You sometimes hear that the U.S. armed forces are “broken” and “overstretched” because of the ongoing wars in Afghanistan and Iraq. Overstretched, yes. Broken, no. Clearly we need to devote more resources toward enlarging our land forces, in particular, in order to cope with all the demands being placed on them. But the problem is even more acute among some of our allies–specifically, the United Kingdom, which has done more than any other nation to help us in Iraq and Afghanistan. (More than 12,000 British troops are deployed in those countries.)

For a brief on how bad things are getting on the other side of the Pond, see this Daily Telegraph article, which reports on a study released by the UK National Defense Association. The group’s chairman, Winston Churchill (grandson of the wartime prime
minister), “warned that the Forces were ‘in crisis’ with funding the lowest since the Thirties when ‘inadequate defence provision paved the way directly to world war.'”

No world war is looming today. But the funding, recruitment, and retention crisis faced by the British armed forces can hardly be exaggerated. As the Daily Telegraph accounts puts it:

There was a “huge mismatch” between what the “seriously under-resourced”Army was being asked to do and what it could do properly. In order to meet requirements the Army needed to expand by 10,000 troops.

The RAF was “so run down” in numbers and capability that it was unable to meet commitments “by a wide margin”. Apart from Eurofighter Typhoons it was fielding an ageing and expensive fleet.

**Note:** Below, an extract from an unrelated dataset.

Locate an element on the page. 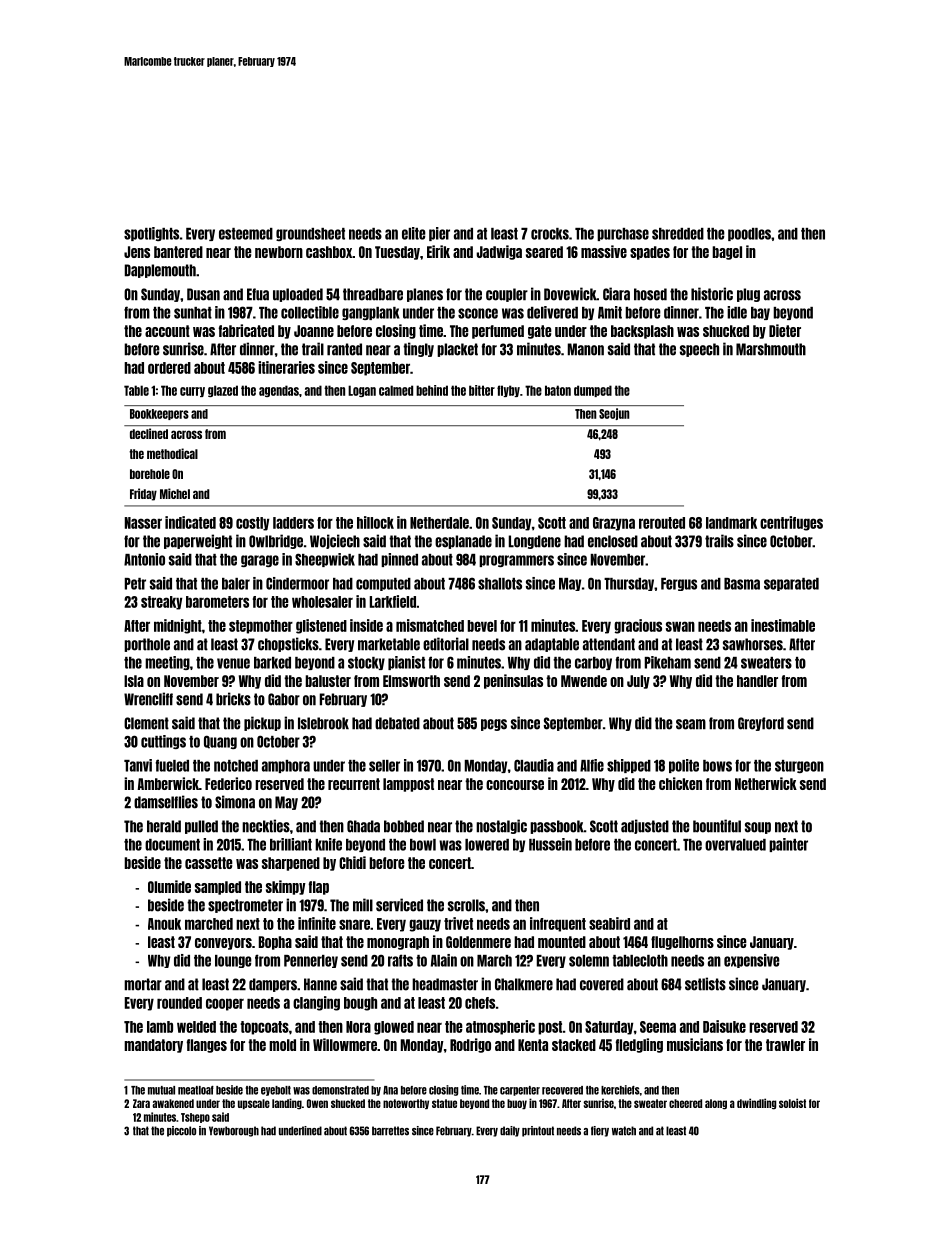 The image size is (952, 1233). Kenta is located at coordinates (533, 1045).
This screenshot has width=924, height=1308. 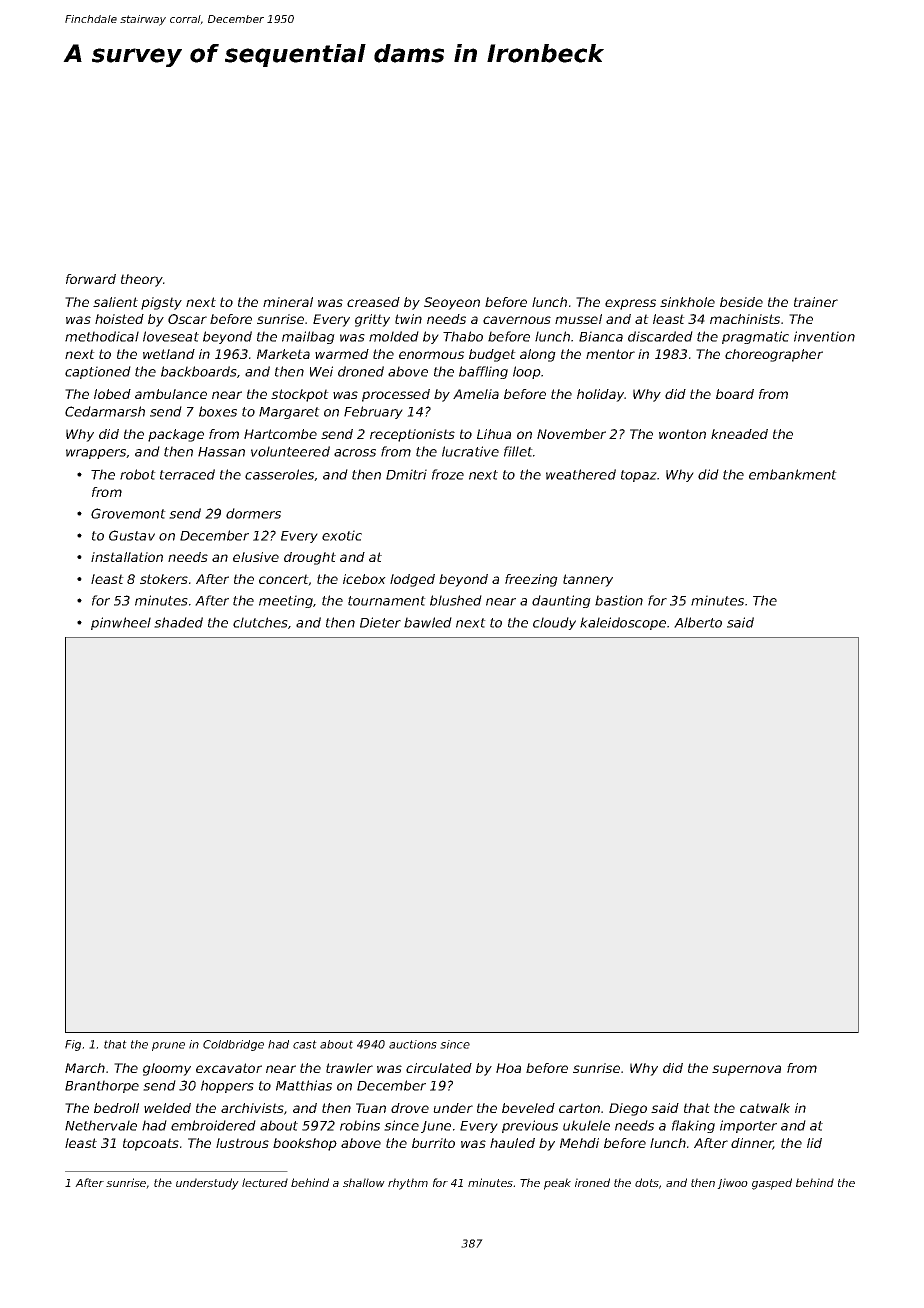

The RAF needed to increase number from 41,000 to 55,000 to “meet the growing known threats and the unpredictable” otherwise Britain would not retain air superiority on operations for the first time since the 1941 invasion of Crete.

On present trends the Navy’s once formidable Fleet will be “grievously weakened” heading towards half its current size by 2020 with no air cover for the next nine years after the withdrawal of the Sea Harrier.

With fewer warships there was insufficient training and as a result “standards are dropping.”

You would think that this neglect of the armed forces would present a prime issue for the Conservative opposition to bash the Labour government on. You would be wrong. David Cameron, the Tory leader, seems oblivious to the defense needs of his country. He is more worried about not making any funding commitments that might allow Labour to charge that he will need to raise taxes to pay for the extra spending. As the Telegraph article notes:

David Cameron’s position of refusing any spending commitments was “completely inappropriate” as inadequate defence funding put “everything else at risk.”

This isn’t just an issue of concern for Brits. It should be a real issue of concern for Americans, too. If the UK doesn’t have the resources to help us, then, Heaven help us, “unilateralism” may become a reality–not just a partisan slur.